Publishers of The Sydney Morning Herald and The Age will now consider the new A$2.7 billion (US$2 billion) from TPG Capital and Ontario Teachers’ Pension Plan consortium to buy the company as a whole, Fairfax newspapers have reported.
Last week the media company told the ASX the US-based firm was offering 95 cents a share for the assets, which have been valued at about A$2.5 billion.
“The Fairfax board of directors is reviewing the revised indicative proposal, the company told the ASX on Monday morning.
“The Fairfax board notes that there is no certainty that the revised indicative proposal will result in an offer for Fairfax, what the terms of any offer would be, or whether there will be a recommendation by the Fairfax board.”
The announcement came after reports Fairfax Media would reject an unsolicited offer from the TPG consortium to buy Domain and the metropolitan newspapers for A$2.5 billion.
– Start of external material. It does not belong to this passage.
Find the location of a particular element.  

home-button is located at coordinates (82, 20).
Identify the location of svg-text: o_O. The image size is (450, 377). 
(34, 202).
Last week the media company told the ASX the US-based firm was offering 95 cents a share for the assets.
But the offer, under which Fairfax shareholders would retain ownership of the smaller mastheads in the Australian Community Media division as well as New Zealand Publishing, Macquarie Media’s 2GB and the streaming service Stan, its co-venture with Nine, has been rejected.
According to the Australian Financial Review, the revised bid is A$1.20 per share but Fairfax shareholders are looking for up to A$1.40 a share.
The Fairfax board said in a statement last week that there is “no certainty that the indicative proposal is capable of being implemented given the complexity involved in splitting the businesses”.
The latest bid comes as Fairfax implements its most brutal cuts to staff ranks yet and as details of CEO Greg Hywood’s income is revealed. Guardian Australia reported Hywood had a pre-tax income of up to A$7.2m in 2016.
On Friday, after a seven-day strike interrupted negotiations, journalists received more information about the latest redundancy round, which will see one-quarter of all newsroom roles disappear. If the company doesn’t get enough volunteers for redundancy it will start making people forcibly redundant.